Preview : Indiana, comme l’ombre d’un doute
A partir du 19 avril, certaines franchises seront en mission. Les playoffs démarreront et ce sera le début de saison pour de nombreuses équipes. Car si les Bobcats et les Mavs sont heureux de retrouver les phases finales, d’autres franchises attendent ce jour depuis un an avec une seule idée en tête : le titre de champion. En effet, malgré 16 équipes participant aux playoffs et donc potentiellement 16 vainqueurs différents, toutes n’ont pas le même statut. Et nous ne parlons pas de favoris. Mais de concurrents et de prétendants. Le premier décrit une franchise dont l’objectif sera d’aller le plus loin possible dans la compétition, tandis que l’autre représente celles dont un autre résultat que la victoire finale serait synonyme d’échec.
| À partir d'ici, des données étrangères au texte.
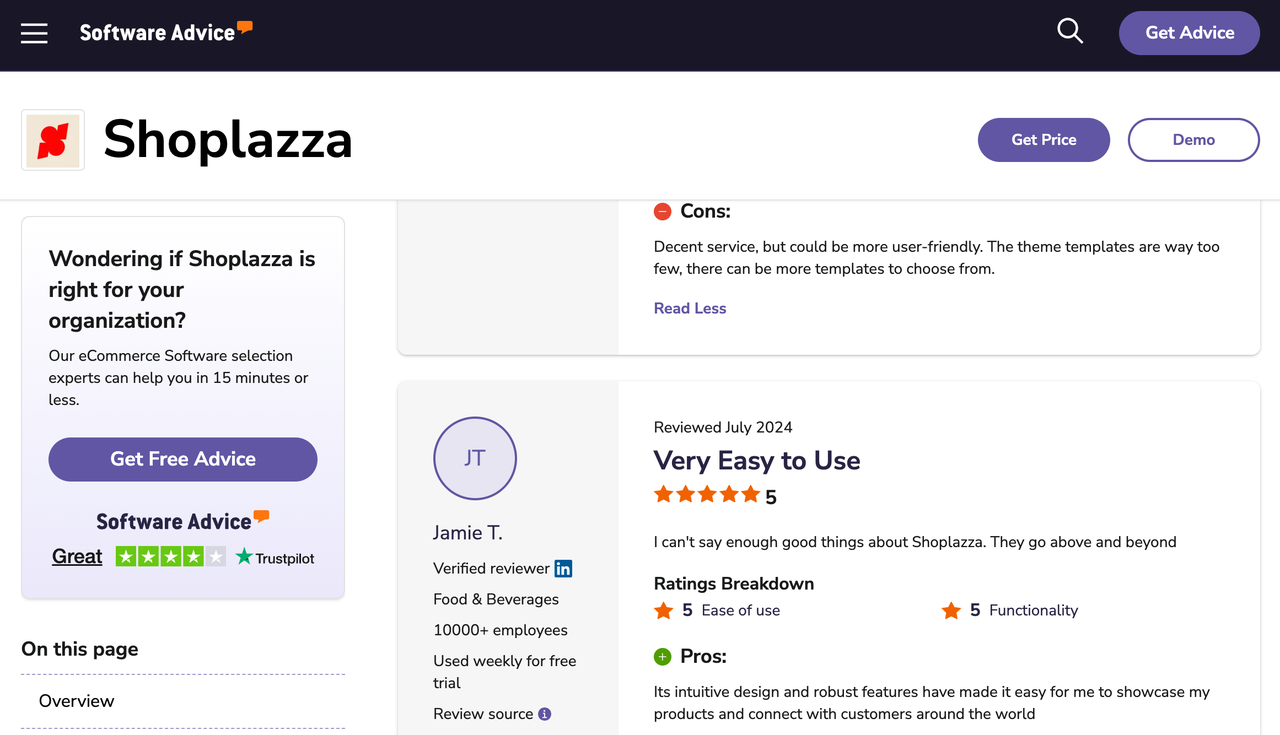
Task: Open the hamburger navigation menu
Action: [x=34, y=33]
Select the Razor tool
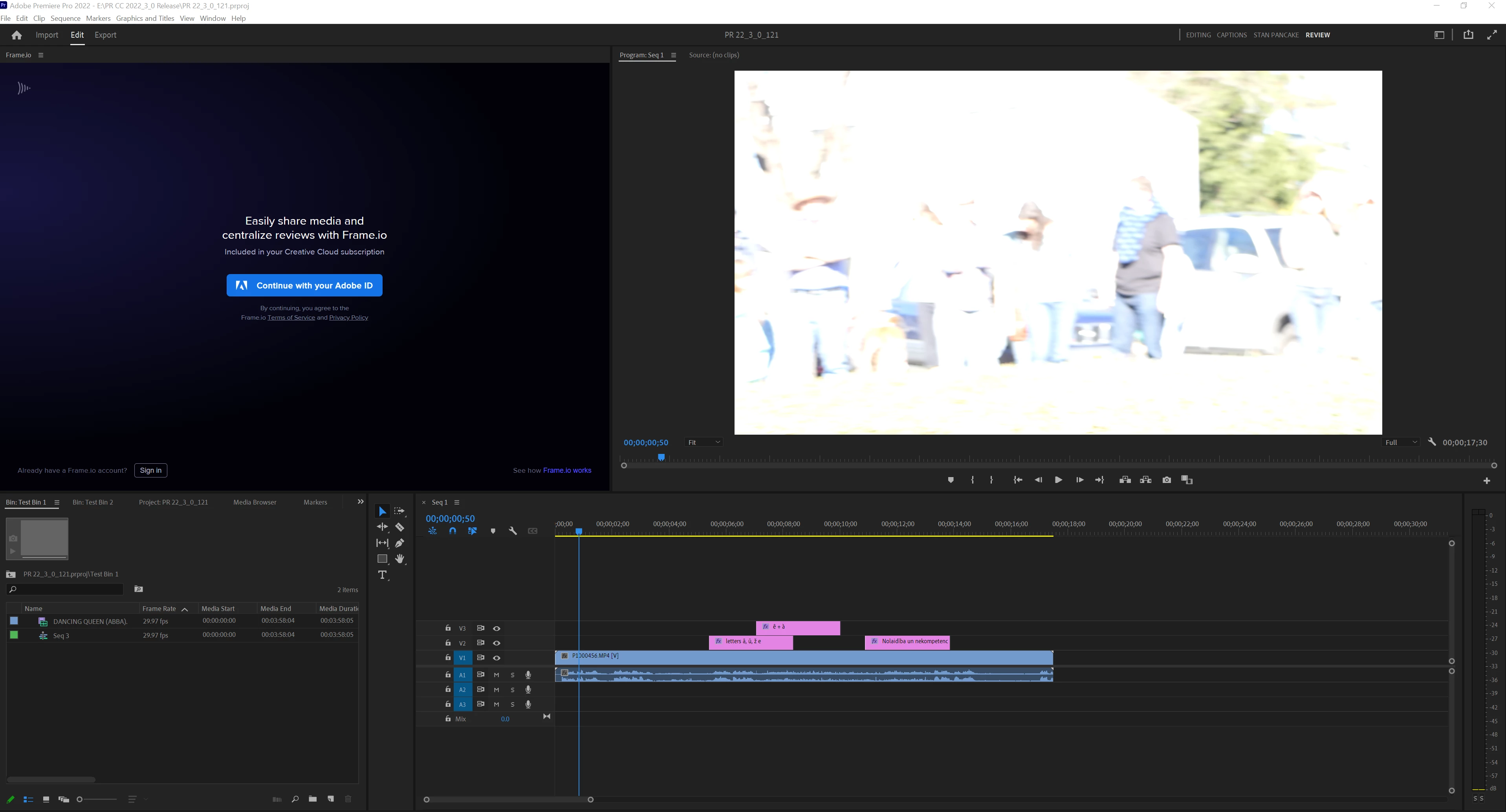 (x=400, y=527)
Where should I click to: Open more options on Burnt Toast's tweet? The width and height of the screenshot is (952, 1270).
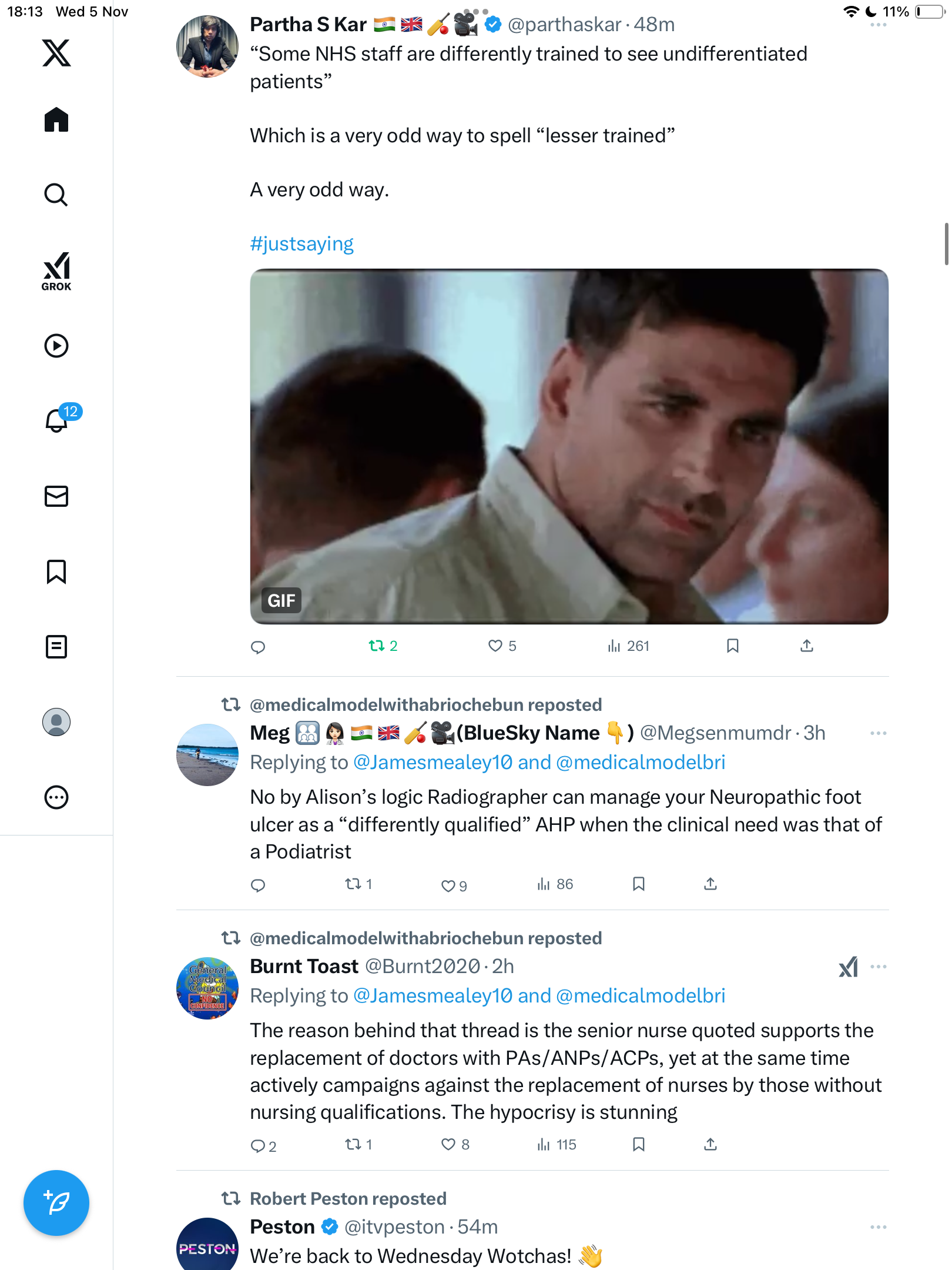click(x=879, y=967)
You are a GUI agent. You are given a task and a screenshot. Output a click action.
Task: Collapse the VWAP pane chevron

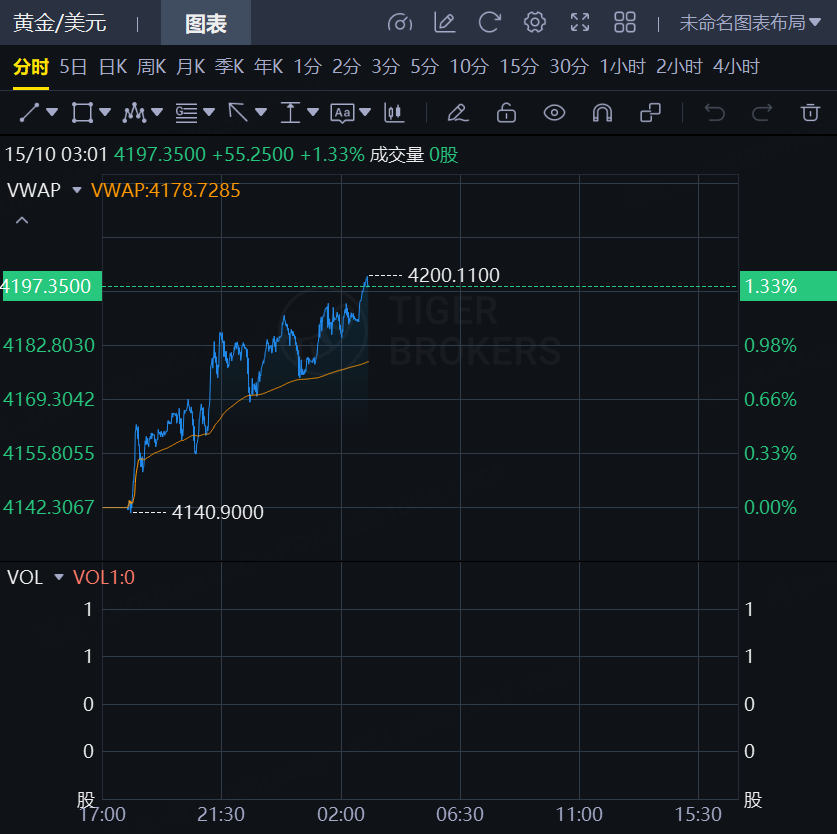point(22,220)
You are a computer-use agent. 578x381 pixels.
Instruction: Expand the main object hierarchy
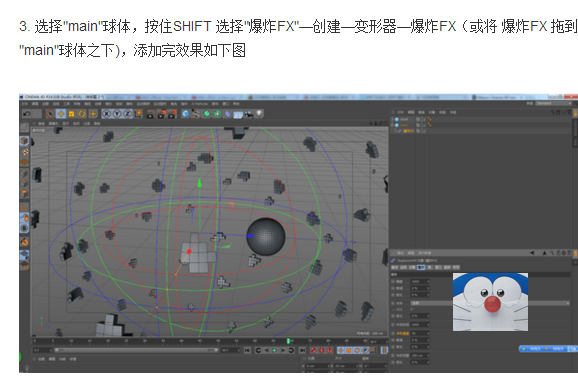(x=393, y=125)
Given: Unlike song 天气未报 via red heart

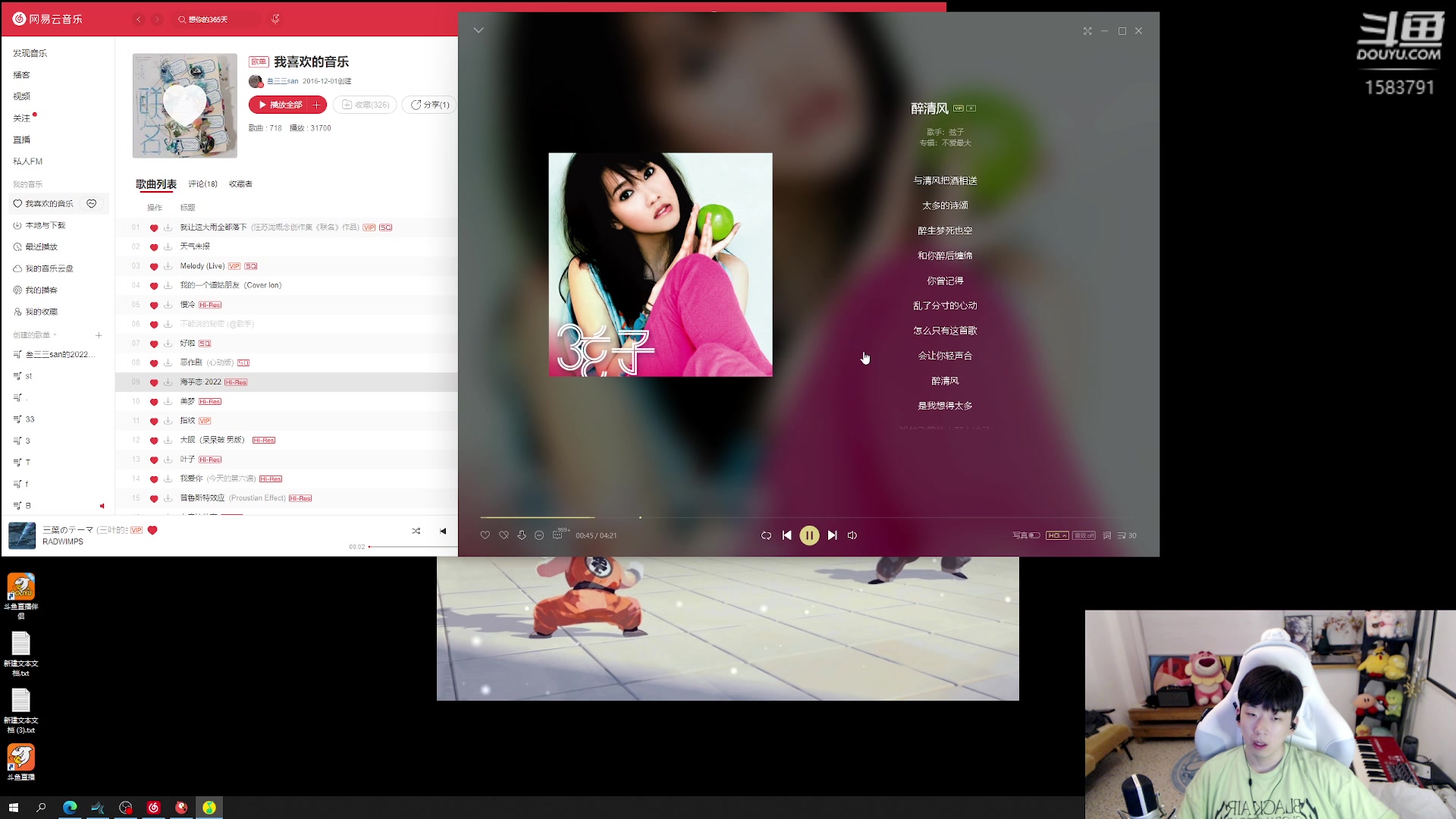Looking at the screenshot, I should pyautogui.click(x=154, y=247).
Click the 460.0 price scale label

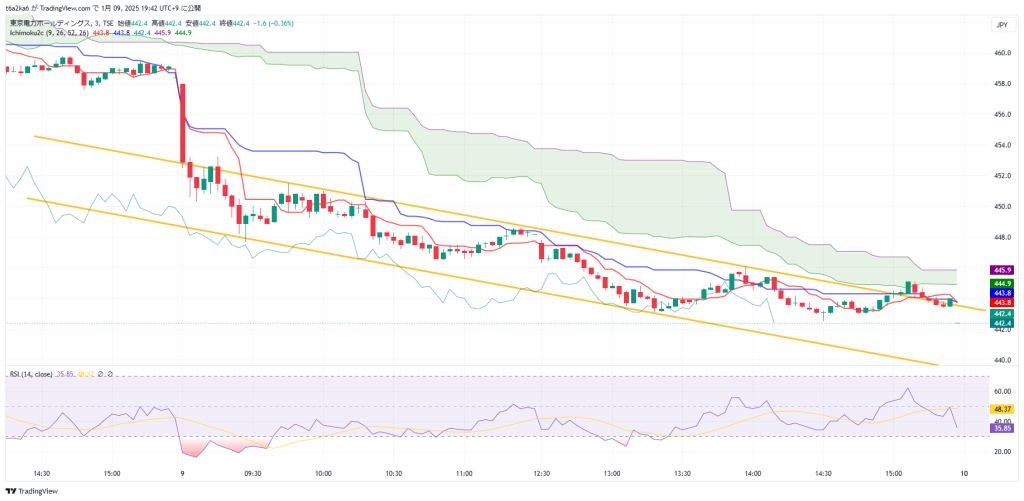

Profitant des duels du premier tour des playoffs, la rédaction d’ISB débat de ces statuts et délivre son verdict. Alors, Indiana… Concurrent ou prétendant ?
- Ce qu’il faut savoir sur Indiana
Bilan : 56-26
Classement : 1er à l’Est
Joueurs clés : Paul George, Roy Hibbert, David West, Lance Stephenson
Chiffres clés : 92,3 points encaissés par match (2e meilleure défense), 5,4 contres par match (5e de la NBA).
- Un prétendant en proie au doute
Robin Foucault : Depuis maintenant près de deux ans, les Pacers d’Indianapolis n’ont qu’une chose en tête : venir enfin à bout du colosse à trois têtes formé par Pat Riley à l’été 2010. Depuis tout ce temps, Indiana se focalise sur son ennemi floridien avec l’espoir de trouver un jour la formule magique pour le vaincre. Durant la campagne 2012, le Heat avait éliminé les Pacers en six manches (2-4) lors des demi-finales de la conférence est. L’année d’après, c’était une marche plus haute que les deux équipes s’étaient retrouvées, pour un affrontement ayant tenu toutes ses promesses (3-4). Aujourd’hui, à l’aube des playoffs 2014, Indiana est toujours dans le doute après un énorme passage à vide. Mais l’ambition première des troupes de Larry Bird est toujours la même qu’en début de saison :
« Notre but est d’aller en finales de conférence est, et nous pensons que Miami sera là. Ce sont les champions du monde. C’est une machine bien huilée. Et nous voulons avoir une chance contre eux. »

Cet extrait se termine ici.